# Aim of the exercise
Rewrite these lines, swapping "column header" for "column title" throughout all the records and leaving everything else untouched.

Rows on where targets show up
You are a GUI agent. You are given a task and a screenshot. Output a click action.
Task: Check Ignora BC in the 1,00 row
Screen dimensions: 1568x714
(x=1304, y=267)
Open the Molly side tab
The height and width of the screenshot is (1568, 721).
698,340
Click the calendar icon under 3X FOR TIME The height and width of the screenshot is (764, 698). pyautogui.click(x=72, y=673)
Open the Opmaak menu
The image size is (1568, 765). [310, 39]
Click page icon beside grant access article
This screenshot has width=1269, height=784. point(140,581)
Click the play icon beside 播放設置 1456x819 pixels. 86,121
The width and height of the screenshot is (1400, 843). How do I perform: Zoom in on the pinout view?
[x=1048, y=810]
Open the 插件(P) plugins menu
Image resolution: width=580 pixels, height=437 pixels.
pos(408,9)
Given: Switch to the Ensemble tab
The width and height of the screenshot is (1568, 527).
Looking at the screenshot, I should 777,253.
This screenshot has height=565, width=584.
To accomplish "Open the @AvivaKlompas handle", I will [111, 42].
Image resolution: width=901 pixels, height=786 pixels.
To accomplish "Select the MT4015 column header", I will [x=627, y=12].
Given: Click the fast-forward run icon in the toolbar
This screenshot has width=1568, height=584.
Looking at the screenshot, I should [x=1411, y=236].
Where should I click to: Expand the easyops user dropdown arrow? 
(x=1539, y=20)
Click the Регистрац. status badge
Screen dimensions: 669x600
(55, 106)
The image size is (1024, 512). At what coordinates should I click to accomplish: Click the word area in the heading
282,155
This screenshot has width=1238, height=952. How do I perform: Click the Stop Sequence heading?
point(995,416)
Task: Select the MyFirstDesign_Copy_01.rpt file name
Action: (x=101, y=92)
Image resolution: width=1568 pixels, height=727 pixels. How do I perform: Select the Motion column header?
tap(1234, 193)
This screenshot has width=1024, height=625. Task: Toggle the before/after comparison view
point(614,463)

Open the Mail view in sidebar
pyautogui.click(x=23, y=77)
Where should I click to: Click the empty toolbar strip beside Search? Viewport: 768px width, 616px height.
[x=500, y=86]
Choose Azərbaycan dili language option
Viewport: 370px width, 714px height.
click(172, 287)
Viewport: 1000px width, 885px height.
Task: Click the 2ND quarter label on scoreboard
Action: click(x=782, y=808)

# Exercise result
You are a GUI agent. You are given a task and a screenshot. Output a click action.
Task: Check Ignora BC in the 1,00 row
Screen dimensions: 1568x714
(x=1304, y=267)
Open the Molly side tab
The height and width of the screenshot is (1568, 721).
698,340
Click the calendar icon under 3X FOR TIME The height and width of the screenshot is (764, 698). pyautogui.click(x=72, y=673)
Open the Opmaak menu
The image size is (1568, 765). [310, 39]
Click page icon beside grant access article
This screenshot has width=1269, height=784. point(140,581)
Click the play icon beside 播放設置 1456x819 pixels. 86,121
The width and height of the screenshot is (1400, 843). How do I perform: Zoom in on the pinout view?
[x=1048, y=810]
Open the 插件(P) plugins menu
Image resolution: width=580 pixels, height=437 pixels.
pos(408,9)
Given: Switch to the Ensemble tab
The width and height of the screenshot is (1568, 527).
Looking at the screenshot, I should 777,253.
This screenshot has height=565, width=584.
To accomplish "Open the @AvivaKlompas handle", I will [111, 42].
Image resolution: width=901 pixels, height=786 pixels.
To accomplish "Select the MT4015 column title", I will [x=627, y=12].
Given: Click the fast-forward run icon in the toolbar
This screenshot has width=1568, height=584.
Looking at the screenshot, I should [x=1411, y=236].
Where should I click to: Expand the easyops user dropdown arrow? 
(x=1539, y=20)
Click the Регистрац. status badge
Screen dimensions: 669x600
(55, 106)
The image size is (1024, 512). At what coordinates should I click to accomplish: Click the word area in the heading
282,155
This screenshot has width=1238, height=952. How do I perform: Click the Stop Sequence heading?
point(995,416)
Task: Select the MyFirstDesign_Copy_01.rpt file name
Action: (x=101, y=92)
Image resolution: width=1568 pixels, height=727 pixels. How do I perform: Select the Motion column title?
tap(1234, 193)
This screenshot has width=1024, height=625. Task: Toggle the before/after comparison view
point(614,463)

Open the Mail view in sidebar
pyautogui.click(x=23, y=77)
Where should I click to: Click the empty toolbar strip beside Search? Viewport: 768px width, 616px height.
[x=500, y=86]
Choose Azərbaycan dili language option
Viewport: 370px width, 714px height.
click(172, 287)
Viewport: 1000px width, 885px height.
Task: Click the 2ND quarter label on scoreboard
Action: click(x=782, y=808)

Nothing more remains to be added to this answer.